Hook (San Francisco: ASP), 253
The Automated Data Processing Pipeline for SIRTF IRS
Fan Fang, Jing Li, Bob Narron, Clare Waterson, Iffat Khan,
Wen P. Lee, John Fowler, Russ Laher, & Mehrdad Moshir
SIRTF Science Center, Caltech, Pasadena, CA 91125
Abstract:
We present the design, structure, and implementation of the automated
data processing pipelines for the Infrared Spectrograph onboard
Space Infrared Telescope Facility. This includes science data
reduction pipelines that generate Basic Calibrated Data and enhanced
science products, and calibration pipelines generating
calibration data that allows reduction of the science data.
The Infrared Spectrograph (IRS) will be one of the three instruments
onboard the NASA mission Space Infrared Telescope Facility (SIRTF).
Four instrument modules of IRS are built to observe the mid-infrared
(5 to 40 microns) spectra of astronomical sources in four
overlapping wavelength channels with low- and medium-resolution dispersion
optics and As:Si and As:Sb BIB detectors. The IRS data processing
pipelines have been developed at the SIRTF Science Center (SSC) to reduce
IRS data. The IRS Science and Coadd pipelines remove a combination of
detector electronic and optical artifacts and generate high signal-to-noise
ratio (S/N) 2-dimensional science images from raw data. Calibration
pipelines reduce data taken for specific calibration purposes and generate
calibration images to enable science data processing. The Pointing
Transfer pipeline interacts with a pointing server to provide pointing data
for each Data Collection Event (DCE). These pipelines work together to
provide the Basic Calibrated Data (BCD). The Post-BCD pipeline enhances
data products by extracting 1-dimensional spectra from 2-dimensional BCDs.
The IRS data processing involves several sub-systems interacting with
each other. Figure 1 illustrates the main components involved
in the process. When a DCE is received from the Flight Operations System
(FOS), it is ingested and records are made in the Science Operations
Database (SODB) and data archive. The PrepareDCE subsystem retrieves
the records and establishes processing directories.
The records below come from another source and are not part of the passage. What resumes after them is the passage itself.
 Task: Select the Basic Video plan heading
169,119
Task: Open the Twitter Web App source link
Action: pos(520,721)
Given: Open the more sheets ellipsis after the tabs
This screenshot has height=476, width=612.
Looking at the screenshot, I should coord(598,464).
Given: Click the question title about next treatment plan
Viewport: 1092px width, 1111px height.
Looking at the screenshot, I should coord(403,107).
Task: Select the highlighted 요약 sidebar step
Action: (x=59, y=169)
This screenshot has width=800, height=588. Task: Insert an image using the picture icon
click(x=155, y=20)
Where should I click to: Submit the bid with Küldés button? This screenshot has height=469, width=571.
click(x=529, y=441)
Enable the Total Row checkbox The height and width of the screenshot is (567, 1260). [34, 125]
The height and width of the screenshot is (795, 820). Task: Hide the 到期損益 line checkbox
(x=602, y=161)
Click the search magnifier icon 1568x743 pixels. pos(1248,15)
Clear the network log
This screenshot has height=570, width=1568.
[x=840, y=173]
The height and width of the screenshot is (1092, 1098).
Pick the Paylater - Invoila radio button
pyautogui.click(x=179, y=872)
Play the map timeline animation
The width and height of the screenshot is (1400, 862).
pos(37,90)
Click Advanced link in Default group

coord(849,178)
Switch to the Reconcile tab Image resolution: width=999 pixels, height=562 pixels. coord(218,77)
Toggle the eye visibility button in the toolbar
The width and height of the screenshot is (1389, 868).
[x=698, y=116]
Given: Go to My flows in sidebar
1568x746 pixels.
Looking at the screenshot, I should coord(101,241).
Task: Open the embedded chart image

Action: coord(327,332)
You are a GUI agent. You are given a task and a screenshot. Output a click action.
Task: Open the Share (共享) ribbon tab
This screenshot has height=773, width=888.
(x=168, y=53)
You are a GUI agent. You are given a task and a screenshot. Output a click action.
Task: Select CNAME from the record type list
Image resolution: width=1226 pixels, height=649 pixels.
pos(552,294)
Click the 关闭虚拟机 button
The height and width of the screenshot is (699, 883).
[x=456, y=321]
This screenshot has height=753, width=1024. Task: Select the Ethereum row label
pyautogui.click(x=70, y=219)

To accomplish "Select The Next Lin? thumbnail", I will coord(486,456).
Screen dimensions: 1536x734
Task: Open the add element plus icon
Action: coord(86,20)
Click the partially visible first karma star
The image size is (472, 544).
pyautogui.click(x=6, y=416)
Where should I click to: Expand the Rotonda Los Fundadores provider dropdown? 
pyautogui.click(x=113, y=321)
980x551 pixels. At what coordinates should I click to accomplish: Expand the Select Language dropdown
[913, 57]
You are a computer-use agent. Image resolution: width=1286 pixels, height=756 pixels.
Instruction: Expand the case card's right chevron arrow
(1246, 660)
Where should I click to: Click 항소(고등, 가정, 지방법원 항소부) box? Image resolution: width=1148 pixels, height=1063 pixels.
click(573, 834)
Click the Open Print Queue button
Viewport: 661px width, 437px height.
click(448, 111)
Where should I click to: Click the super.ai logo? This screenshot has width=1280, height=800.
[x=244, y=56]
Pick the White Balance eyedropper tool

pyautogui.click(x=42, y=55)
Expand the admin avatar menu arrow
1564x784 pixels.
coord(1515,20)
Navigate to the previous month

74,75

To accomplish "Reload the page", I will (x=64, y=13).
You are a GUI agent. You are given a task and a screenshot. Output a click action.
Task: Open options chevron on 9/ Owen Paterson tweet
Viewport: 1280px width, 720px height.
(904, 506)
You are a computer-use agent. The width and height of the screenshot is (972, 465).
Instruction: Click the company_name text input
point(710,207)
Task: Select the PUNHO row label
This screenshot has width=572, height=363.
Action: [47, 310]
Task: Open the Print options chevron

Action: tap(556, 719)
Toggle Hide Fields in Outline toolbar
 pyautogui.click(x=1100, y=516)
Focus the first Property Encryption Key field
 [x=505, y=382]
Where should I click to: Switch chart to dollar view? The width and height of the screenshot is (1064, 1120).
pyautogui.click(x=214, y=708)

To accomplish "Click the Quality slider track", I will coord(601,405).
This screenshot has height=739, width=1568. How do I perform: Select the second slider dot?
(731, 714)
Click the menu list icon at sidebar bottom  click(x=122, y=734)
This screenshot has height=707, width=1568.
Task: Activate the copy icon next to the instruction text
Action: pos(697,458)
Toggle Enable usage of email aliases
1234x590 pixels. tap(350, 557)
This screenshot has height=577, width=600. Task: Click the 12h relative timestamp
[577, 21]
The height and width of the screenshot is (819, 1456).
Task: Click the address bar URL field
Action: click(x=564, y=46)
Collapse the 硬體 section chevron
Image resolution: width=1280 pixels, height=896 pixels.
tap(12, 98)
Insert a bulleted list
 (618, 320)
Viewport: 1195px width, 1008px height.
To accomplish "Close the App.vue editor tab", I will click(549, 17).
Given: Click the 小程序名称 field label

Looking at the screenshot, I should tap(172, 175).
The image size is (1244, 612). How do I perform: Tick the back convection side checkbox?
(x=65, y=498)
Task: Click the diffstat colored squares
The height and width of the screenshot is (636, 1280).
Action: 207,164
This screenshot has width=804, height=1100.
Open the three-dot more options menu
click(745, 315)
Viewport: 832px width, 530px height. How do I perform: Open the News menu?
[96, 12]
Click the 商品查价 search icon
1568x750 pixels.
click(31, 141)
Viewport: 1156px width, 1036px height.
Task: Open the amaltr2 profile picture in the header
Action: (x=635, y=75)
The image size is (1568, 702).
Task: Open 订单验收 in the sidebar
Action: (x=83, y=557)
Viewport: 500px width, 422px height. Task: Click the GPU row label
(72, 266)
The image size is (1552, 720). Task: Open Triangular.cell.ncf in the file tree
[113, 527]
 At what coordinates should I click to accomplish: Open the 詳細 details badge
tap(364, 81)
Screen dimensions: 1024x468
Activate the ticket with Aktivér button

The appropriate
processing pipeline is activated based on information in SODB. Each
IRS pipeline communicates with the SODB, retrieving the calibration
and controlled data files appropriate for the DCE during processing.
Upon completion of reducing the data, the pipeline loads product and
Quality Assurance (QA) data into the SODB. Data products are physically
stored in local disk and an area called Sandbox, before being moved to
the archive.
Figure 1:
The architecture of the automated IRS data processing system.
Several subsystems are involved in reducing an IRS DCE. The SODB plays
a central role, from which each of the subsystem retrieves and loads
information. The IRS pipelines use TFS to obtain version-controlled
input configuration files, and call a Caltrans process to retrieve the
best calibration files based on calibration table records. The QA subsystem,
as a pipeline stage, loads selected ancillary data into the SODB. The
Instrument Performance Monitoring (IPM) subsystem loads house-keeping data
into the SODB. Both are used for monitoring purposes. The IRS pipeline0 &
Png does
minimal processing for DCEs, mostly engineering data. The automated pipeline
processing is controlled and managed by APES.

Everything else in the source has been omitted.